It is not my task to speak about my country but to draw some guidelines from a European point of view concerning peace among nations.

Nations are sometimes the result of a deal between winners and losers of armed conflicts. Had borders been drawn along ethnic and cultural principles, the map of the European continent would be different. In this respect the founding of the European Union was a unique act of forgiveness and peaceful outcome of armed conflicts between powerful states.

After World War II, the founding fathers of the European Union started by establishing in 1953 a common authority for Coal and Steel, binding industries that could have produced weapons into agreements of cooperation and mutual information.

When in 1957 the Treaty of Rome established the European Community among its six founding members, Germany and France, Italy and the three members of Benelux (Belgium the Netherlands and Luxembourg), the main ambition was to preserve peace on the continent.

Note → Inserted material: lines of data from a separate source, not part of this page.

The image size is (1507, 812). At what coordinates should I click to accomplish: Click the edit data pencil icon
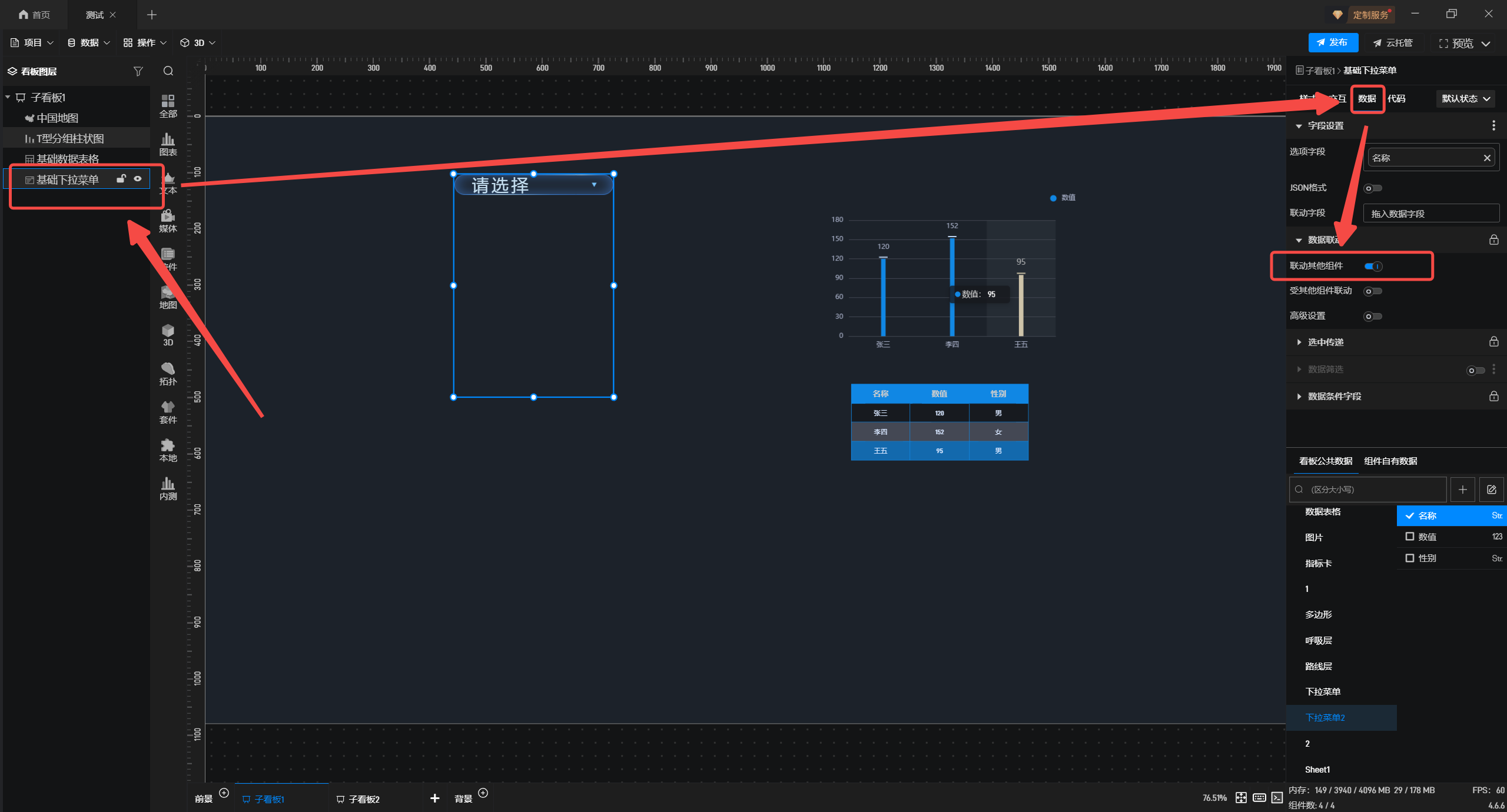[1491, 490]
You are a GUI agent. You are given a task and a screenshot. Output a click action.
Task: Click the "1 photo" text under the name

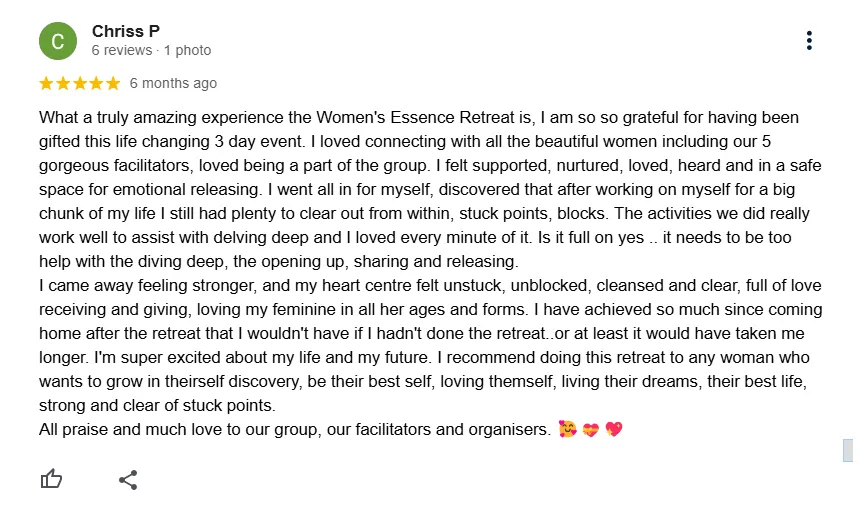point(188,50)
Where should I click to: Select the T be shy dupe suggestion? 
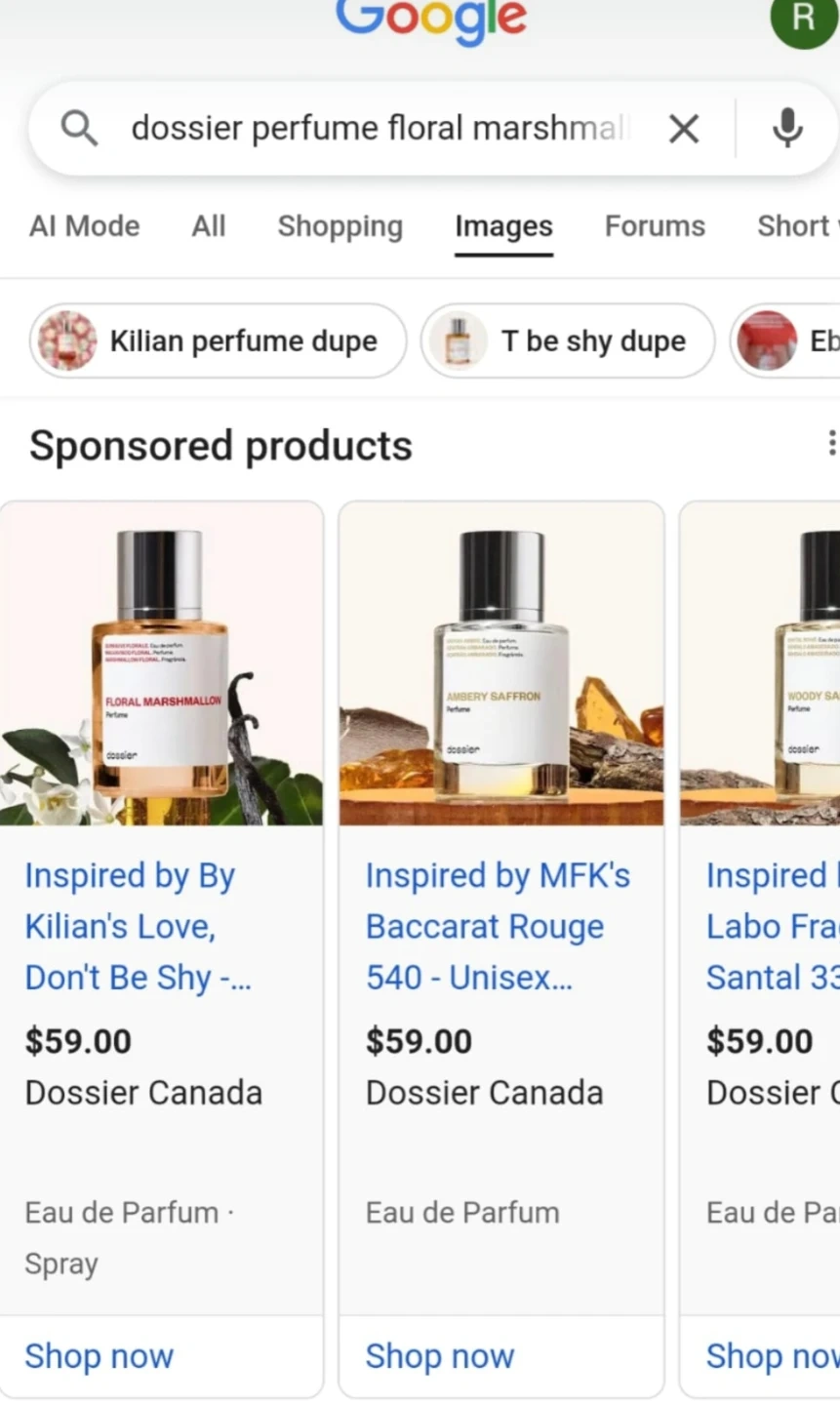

I have to abbreviate the historical background that took us from 6 to 28 member states. The enlargement by ten member states in 2004, 25 years after the fall of the Berlin Wall, was seen as the beginning of a new era, shaping a new map for Europe after the agreements in Yalta, the fall of the Iron Curtain and the end of the Cold War. Or so we thought!

After the compulsory movement of millions of people during and after the two wars, followed by the assimilation and humiliation of the displaced persons, the legacy of Hitler and Stalin is still haunting European policy today.

It was surely one of the most crucial decisions taken by the leaders of the European Union not to change borders, although this was not satisfactory to many and has led to great debates in many member states.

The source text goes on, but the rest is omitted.